§ **GIVEN TEXT**
------------------------------------------------
Giants, Brian Daboll, tag, Blake Martinez
Photo Credit: Hannah Ally (JSN)

Separating fact from fiction with Giants

In the last few weeks, there have been so many bold statements about the New York Giants that it’s gotten to the point of lunacy. Most of them have been known to be opinions than facts. Perception has become reality.

In this piece, we are going to cut the fat and bring some normalcy to some of the ridiculous talking points we have been hearing lately.

Daniel Jones is an elite quarterback

Yes, he had a good season, and he was why the Giants beat the Minnesota Vikings in the Wild-Card game, giving the Giants their first playoff win in 11 years. Not even his critics can take that away from him. He orchestrated everything under center like a maestro, passing for 301 yards and two touchdowns in that game.

But to say now he has become an elite quarterback after that playoff win is just stupid talk. It really is. He has ways to go before he can be called elite. He needs a lot of playoff wins. He needs to take the Giants to an NFC Championship Game appearance. He has to be consistently good like Eli Manning was in his career.

The reality is he is still a work in progress. He has made strides to the point he has become an NFL quarterback. The Giants can win with him. But it’s too soon to stay saying he is an elite quarterback.
------------------------------------------------
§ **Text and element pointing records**
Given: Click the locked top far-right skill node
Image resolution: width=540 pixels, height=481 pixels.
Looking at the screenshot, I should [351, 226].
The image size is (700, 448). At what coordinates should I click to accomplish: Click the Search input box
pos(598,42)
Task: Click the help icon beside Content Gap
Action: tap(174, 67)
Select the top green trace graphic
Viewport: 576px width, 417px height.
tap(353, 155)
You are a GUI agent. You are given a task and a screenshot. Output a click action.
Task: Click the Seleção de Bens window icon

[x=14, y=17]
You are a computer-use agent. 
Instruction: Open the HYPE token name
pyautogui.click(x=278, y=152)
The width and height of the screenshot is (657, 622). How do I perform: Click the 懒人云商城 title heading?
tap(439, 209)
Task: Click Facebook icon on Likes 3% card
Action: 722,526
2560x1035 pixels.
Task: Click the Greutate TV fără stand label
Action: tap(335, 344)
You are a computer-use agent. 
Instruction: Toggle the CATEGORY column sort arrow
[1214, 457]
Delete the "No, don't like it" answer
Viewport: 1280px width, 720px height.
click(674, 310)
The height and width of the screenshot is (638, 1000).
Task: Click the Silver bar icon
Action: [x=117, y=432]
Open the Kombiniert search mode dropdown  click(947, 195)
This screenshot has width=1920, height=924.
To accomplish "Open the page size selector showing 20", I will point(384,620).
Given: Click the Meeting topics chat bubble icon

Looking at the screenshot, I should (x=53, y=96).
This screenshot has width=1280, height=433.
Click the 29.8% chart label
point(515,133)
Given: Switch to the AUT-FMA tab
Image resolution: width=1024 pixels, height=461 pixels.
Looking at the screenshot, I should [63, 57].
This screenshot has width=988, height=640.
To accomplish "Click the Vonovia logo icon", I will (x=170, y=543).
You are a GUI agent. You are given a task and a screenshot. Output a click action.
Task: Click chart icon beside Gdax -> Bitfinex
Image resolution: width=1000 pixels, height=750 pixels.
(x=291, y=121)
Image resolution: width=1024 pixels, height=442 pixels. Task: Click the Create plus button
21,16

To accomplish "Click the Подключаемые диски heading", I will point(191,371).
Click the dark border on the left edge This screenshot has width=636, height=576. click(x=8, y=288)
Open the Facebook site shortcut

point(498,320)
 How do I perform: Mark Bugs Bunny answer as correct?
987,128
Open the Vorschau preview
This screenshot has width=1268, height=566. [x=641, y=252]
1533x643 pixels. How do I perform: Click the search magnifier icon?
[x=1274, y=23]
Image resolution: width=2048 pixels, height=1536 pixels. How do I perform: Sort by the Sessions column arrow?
------------------------------------------------
§ **SET TASK 1**
According to the Giants article, how many passing yards did Daniel Jones throw for in the Wild-Card game against the Minnesota Vikings?
§ **SET TASK 2**
Quote the Giants article, beginning at the words "In this piece, we" and stopping after "in that game.".

§ **SOLUTION 1**
301 yards

§ **SOLUTION 2**
In this piece, we are going to cut the fat and bring some normalcy to some of the ridiculous talking points we have been hearing lately.

Daniel Jones is an elite quarterback

Yes, he had a good season, and he was why the Giants beat the Minnesota Vikings in the Wild-Card game, giving the Giants their first playoff win in 11 years. Not even his critics can take that away from him. He orchestrated everything under center like a maestro, passing for 301 yards and two touchdowns in that game.